And pity the fools who fail to sit in her circle.
She does pretty well with the dolls and toys. She arranges them in a circle and only reprimands them if they don’t sit still. (Some baby dolls just do not sit on their bottoms like they should, you know, and falling forward on your face is apparently not a good reason for missing circle time.) She has little trouble with our dog, who will do just about anything you ask her to do if it involves the chance of love and attention. Of course, the 120 pound dog takes up a large portion of the circle, particularly when she wants to put her head in your lap while you read the story.
She does have some trouble with the cat. When she yells CIRCLE TIME in his general direction, he puts his ears back and take off like his tail is on fire. When he gets far enough away from her, he turns back and gives her that "HELL NO" look that cats are so good at.
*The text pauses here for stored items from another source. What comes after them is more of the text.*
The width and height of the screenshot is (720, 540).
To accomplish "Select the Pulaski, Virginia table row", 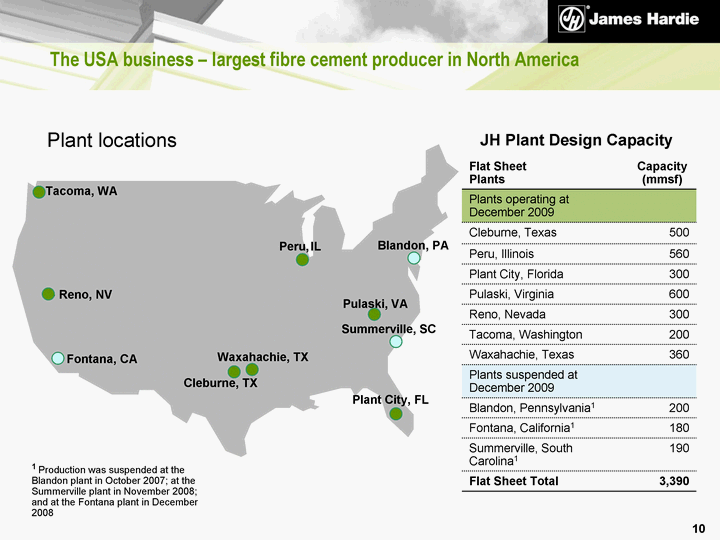I will [x=574, y=294].
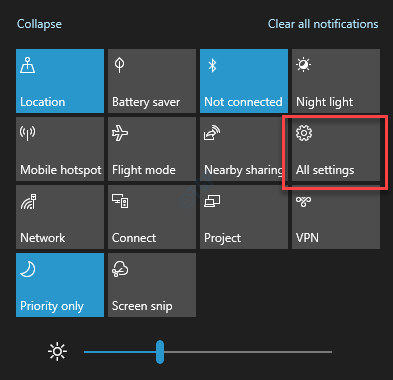Open the Project display options tile
The height and width of the screenshot is (380, 393).
point(244,217)
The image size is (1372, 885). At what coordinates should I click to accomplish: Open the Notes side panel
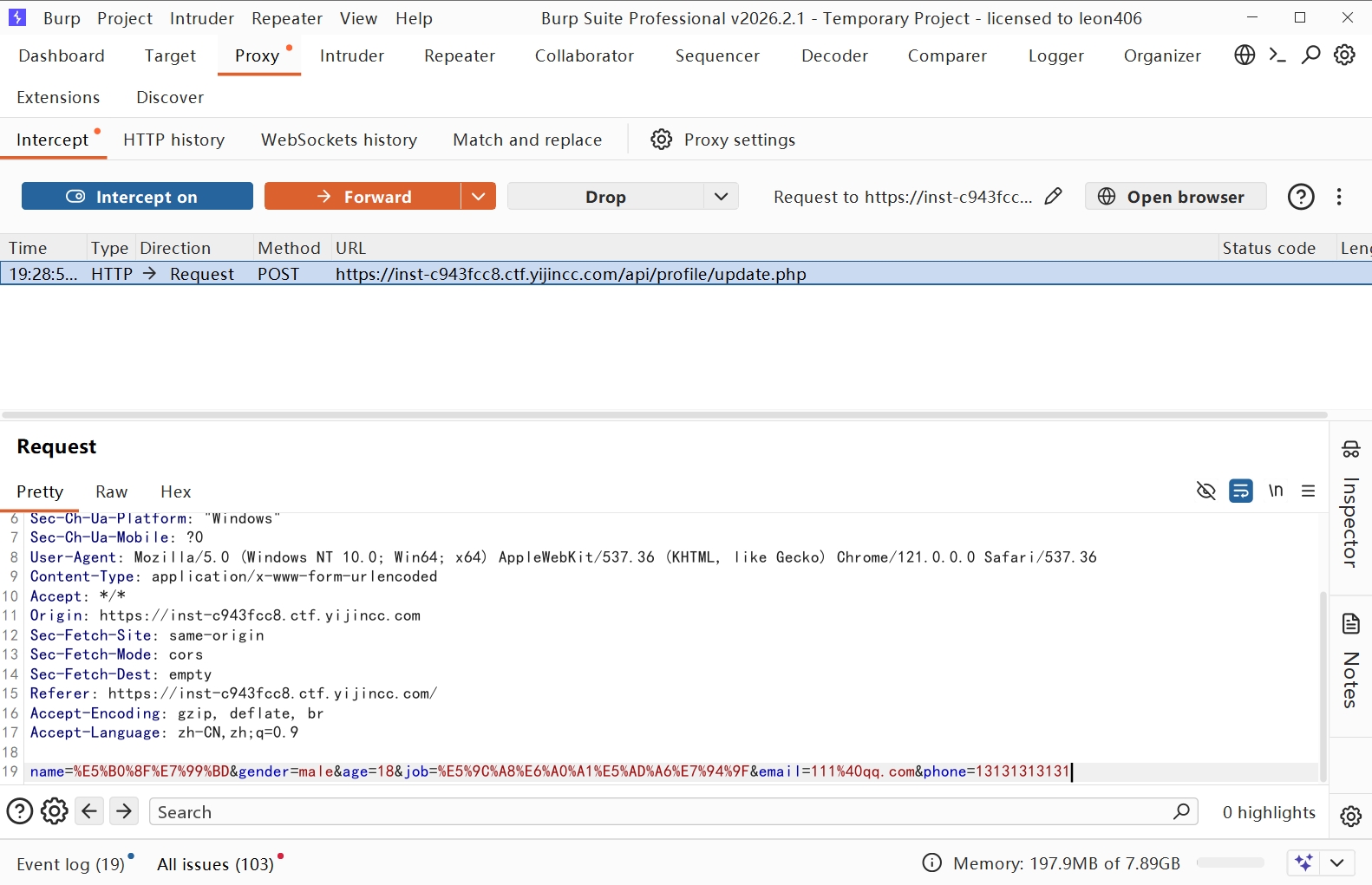[1350, 663]
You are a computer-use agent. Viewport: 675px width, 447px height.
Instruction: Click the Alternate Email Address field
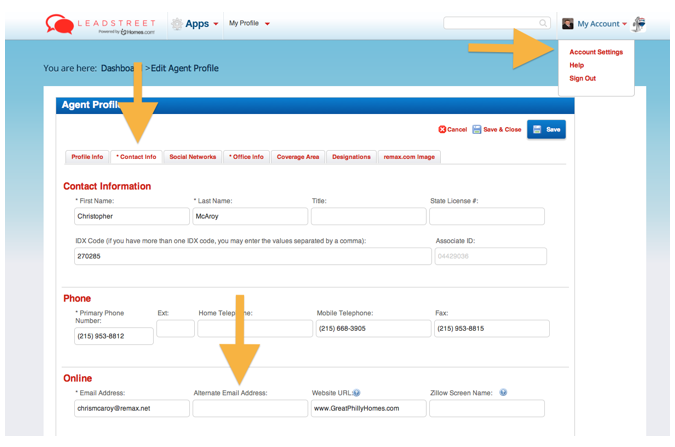(x=250, y=408)
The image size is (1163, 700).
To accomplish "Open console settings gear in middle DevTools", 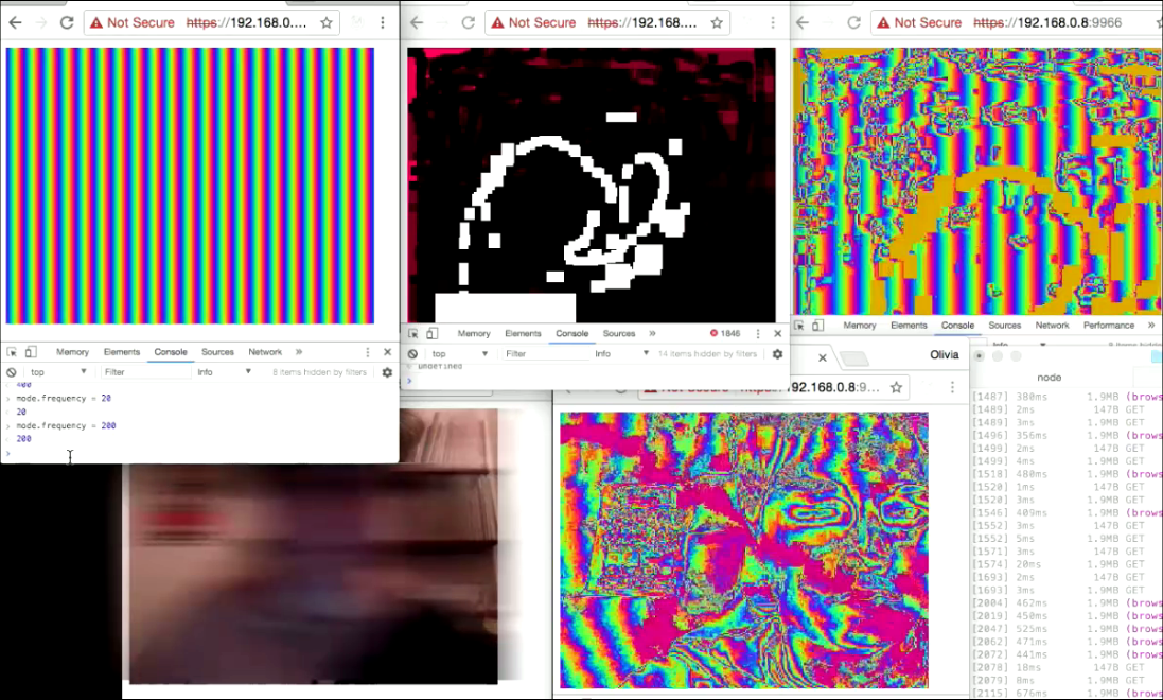I will click(777, 354).
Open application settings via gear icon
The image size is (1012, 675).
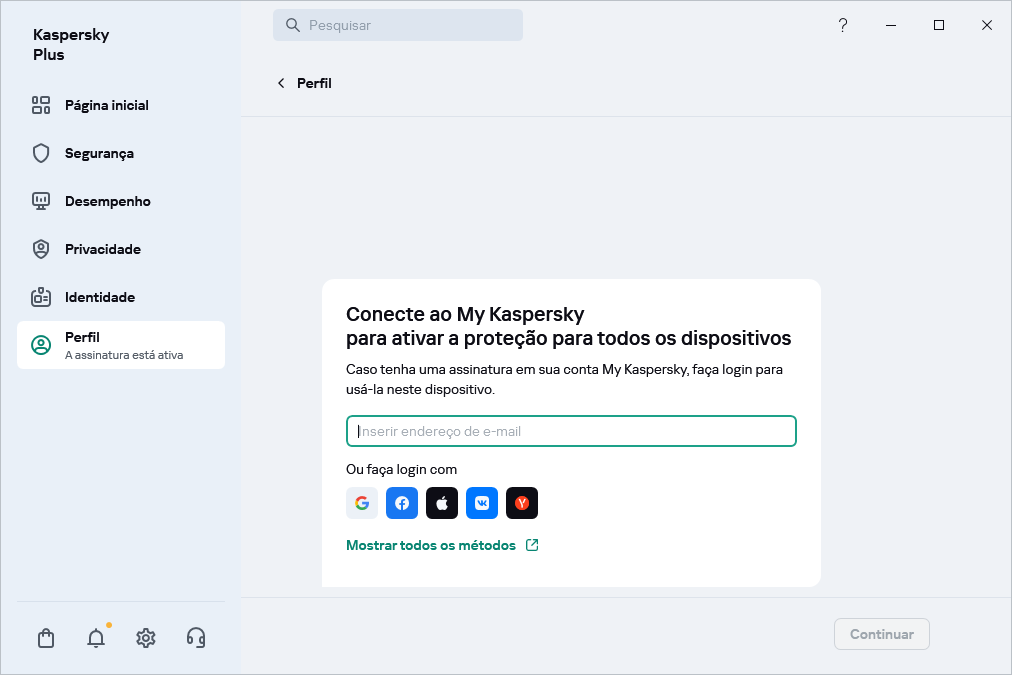[145, 637]

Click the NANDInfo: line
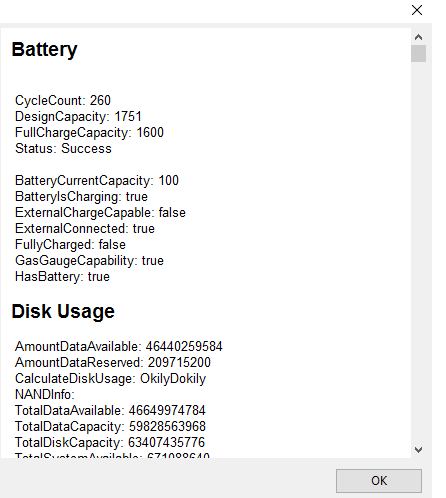click(45, 394)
However, she has the most trouble with my 15 month old son. Being human and all, she expects him to sit attentively in her circle and listen to the story without talking, moving, gesturing, averting his eyes, or touching anything else in the circle. She gently walks him over to the circle and says, "Sit here. On your bottom. Sit HERE!" He just walks away. She brings him back, "Sit here. HERE! IT’S CIRCLE TIME. SIT ON YOUR BOTTOM!" Now he thinks it’s funny and he runs away.
This could go on for hours. She has a burning desire to have him behave, sit in circle time, and do exactly what she tells him to do and he has a burning desire to screw with her because he loves to see her mad. Yesterday, this "game" ended in tears for my little girl. "MAMA - he won’t sit on his bottom! He won’t sit in circle time! It’s CIRCLE time. He won’t use his listening ears! MAMA - he’s running away! He took my book! MAMA! He won't sing ABCs! MAMA! I want him to sit and he not sit!"
I explained to her that he is still a baby and babies sometimes don’t listen and you have to remind them and sometimes they still don’t listen. I said that we are teaching him to be a better listener but it is going to take practice. She responded, "NOOOOO! It’s CIRCLE TIME!" I told her, "This is how I feel when I say, It’s time to put your coat on and you run to the other side of the room." She responded, "But he won’t listen to ME! It’s CIRCLE TIME!"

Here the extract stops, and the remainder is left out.